_Assignment_
Only the lines from the beginning of the material below through the line with "Upgrade Your Ride" should be retyped exactly, and pictures are to be skipped.

─── Data under study

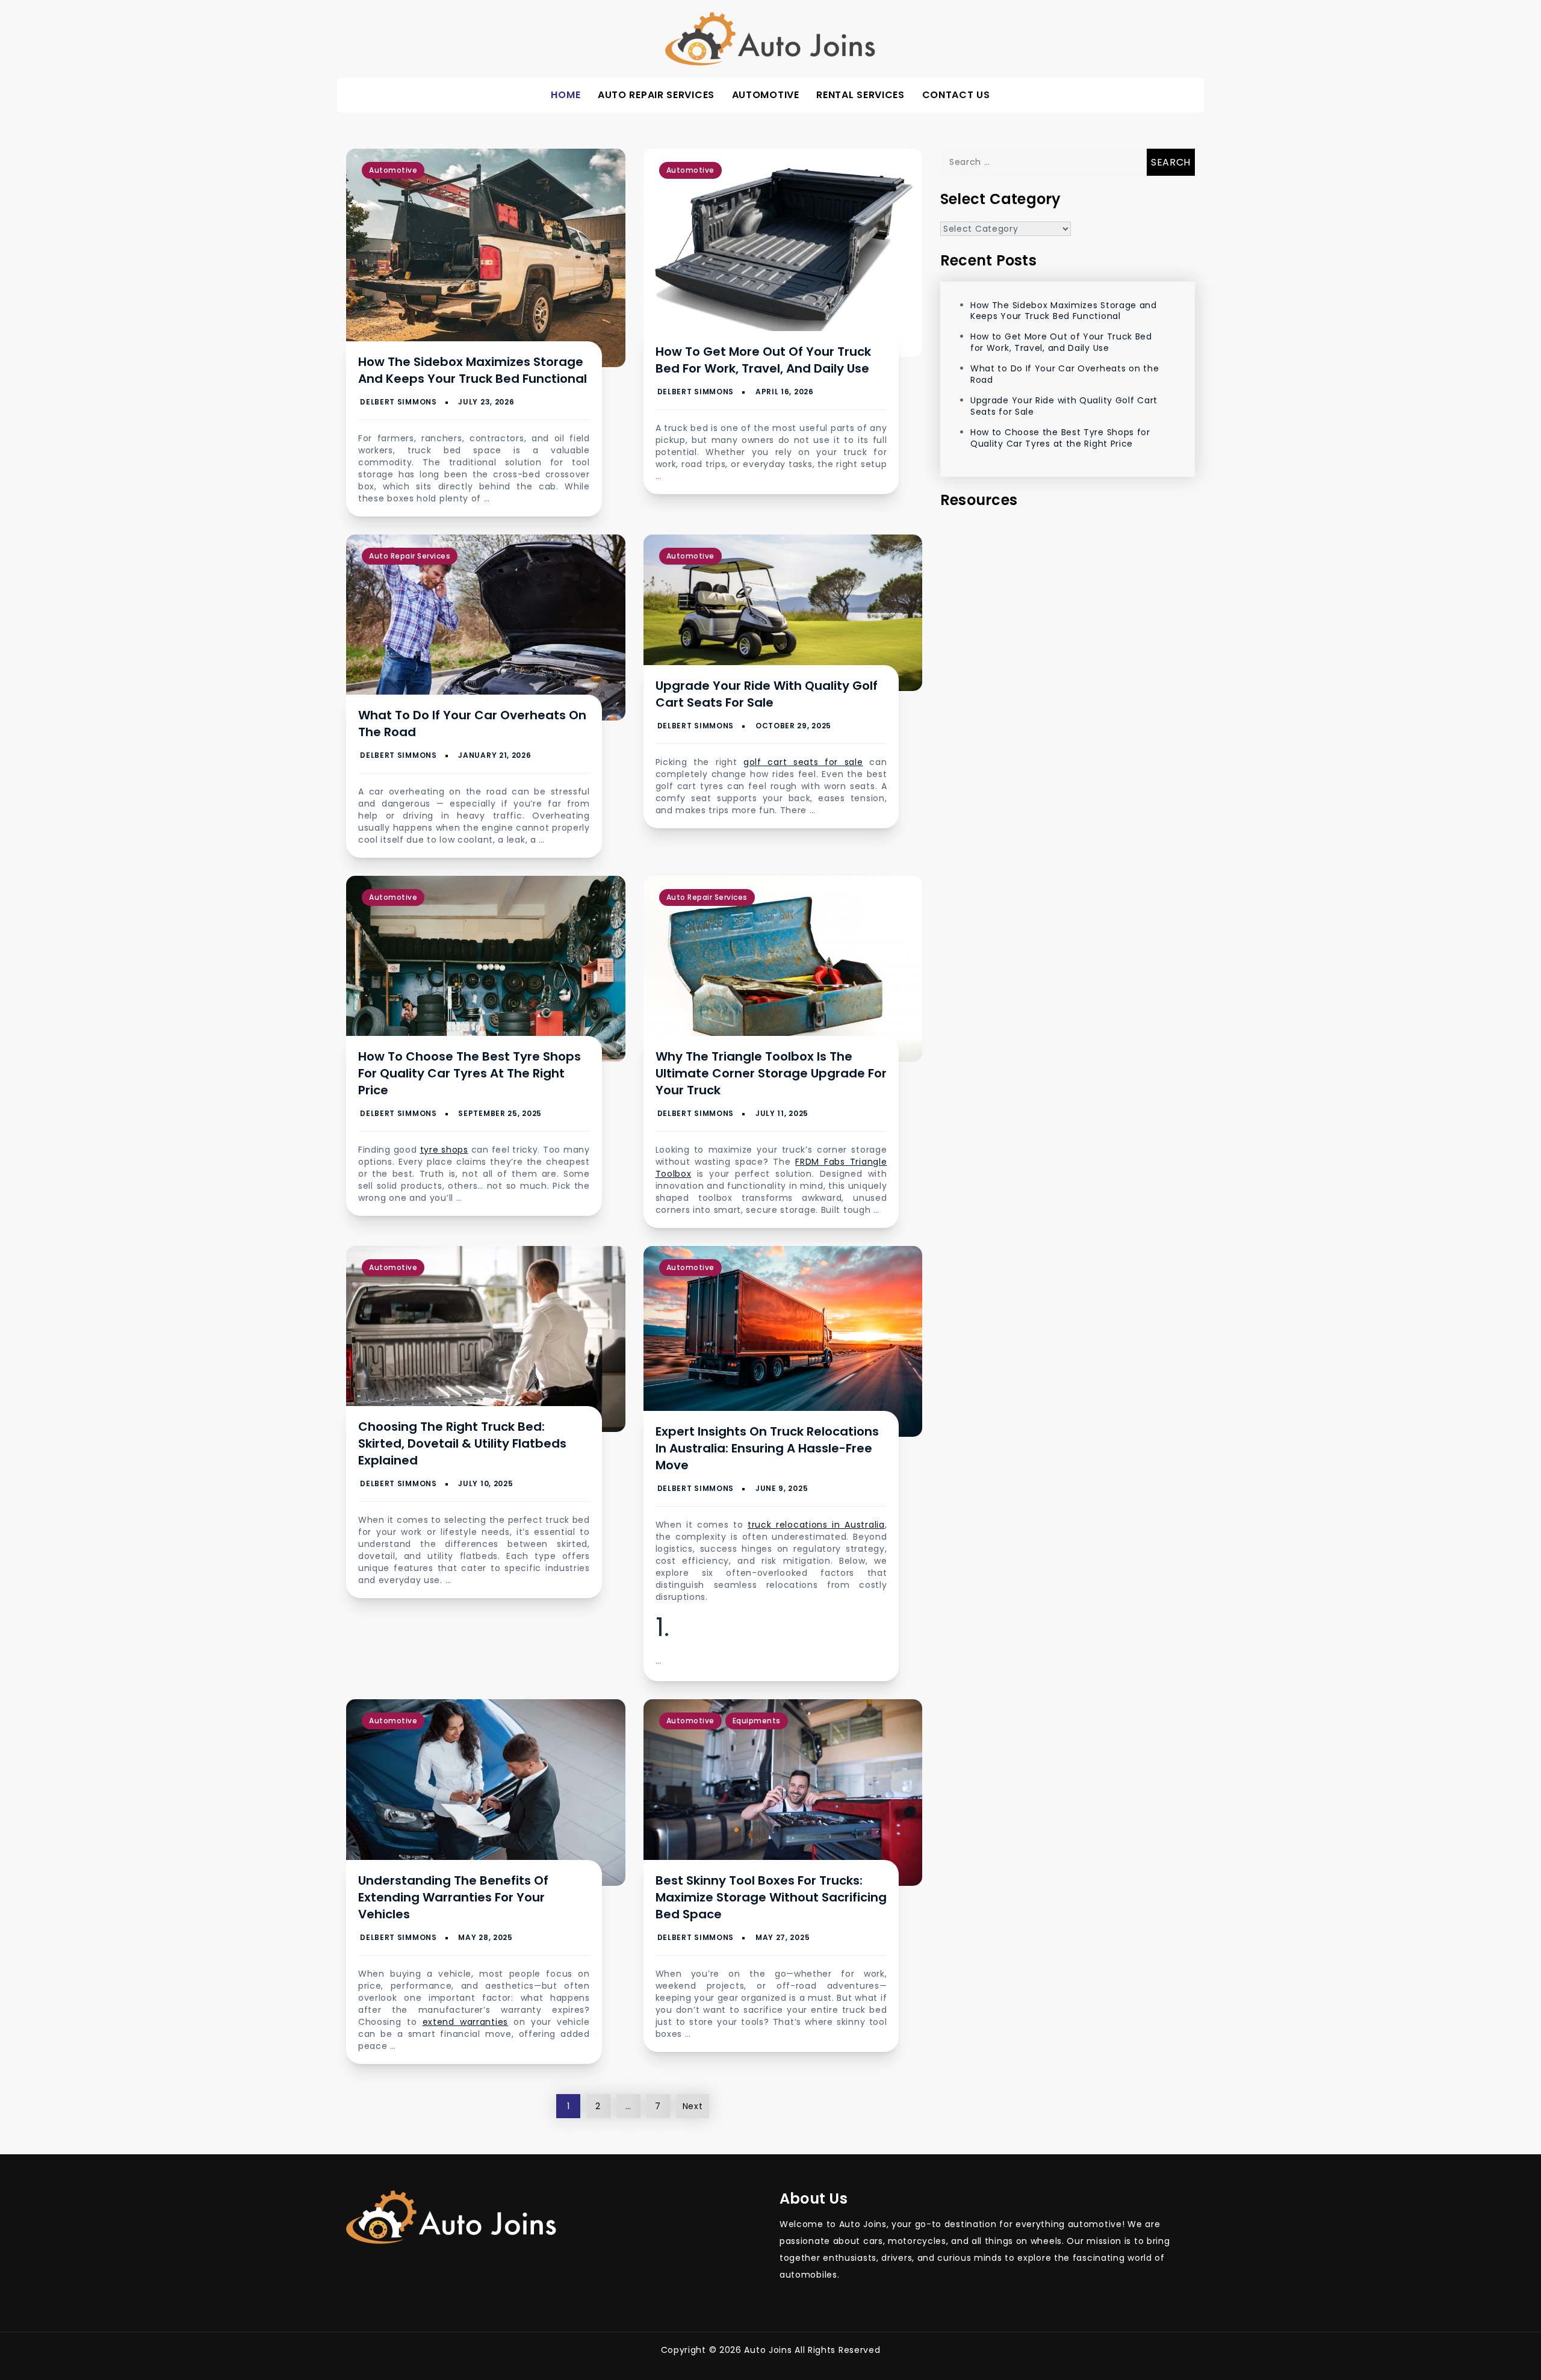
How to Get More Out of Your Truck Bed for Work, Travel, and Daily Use (763, 360)
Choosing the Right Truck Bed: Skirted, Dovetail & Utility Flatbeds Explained (462, 1443)
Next (693, 2106)
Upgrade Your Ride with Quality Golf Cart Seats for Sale (767, 694)
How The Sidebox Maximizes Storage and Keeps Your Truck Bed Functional (472, 370)
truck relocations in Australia (816, 1525)
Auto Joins (768, 2350)
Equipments (757, 1720)
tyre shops (444, 1150)
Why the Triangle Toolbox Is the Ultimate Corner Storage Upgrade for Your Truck (771, 1073)
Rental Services (860, 95)
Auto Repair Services (656, 95)
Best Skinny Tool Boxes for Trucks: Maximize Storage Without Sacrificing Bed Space (771, 1897)
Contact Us (956, 95)
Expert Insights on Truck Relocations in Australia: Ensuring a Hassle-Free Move (767, 1448)
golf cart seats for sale (803, 762)
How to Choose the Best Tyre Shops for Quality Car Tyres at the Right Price (469, 1073)
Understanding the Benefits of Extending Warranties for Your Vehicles (453, 1897)
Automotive (765, 95)
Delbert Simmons (398, 402)
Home (565, 95)
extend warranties (465, 2022)
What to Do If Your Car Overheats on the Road (1064, 374)
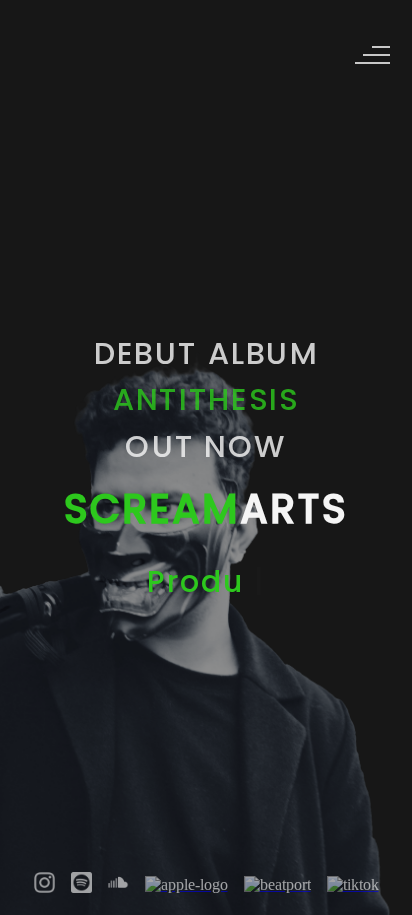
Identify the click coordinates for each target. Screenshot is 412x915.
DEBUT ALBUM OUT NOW (205, 398)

──────

_Result of the exercise_
How to Get More Out of Your Truck Bed for Work, Travel, and Daily Use (763, 360)
Choosing the Right Truck Bed: Skirted, Dovetail & Utility Flatbeds Explained (462, 1443)
Next (693, 2106)
Upgrade Your Ride with Quality Golf Cart Seats for Sale (767, 694)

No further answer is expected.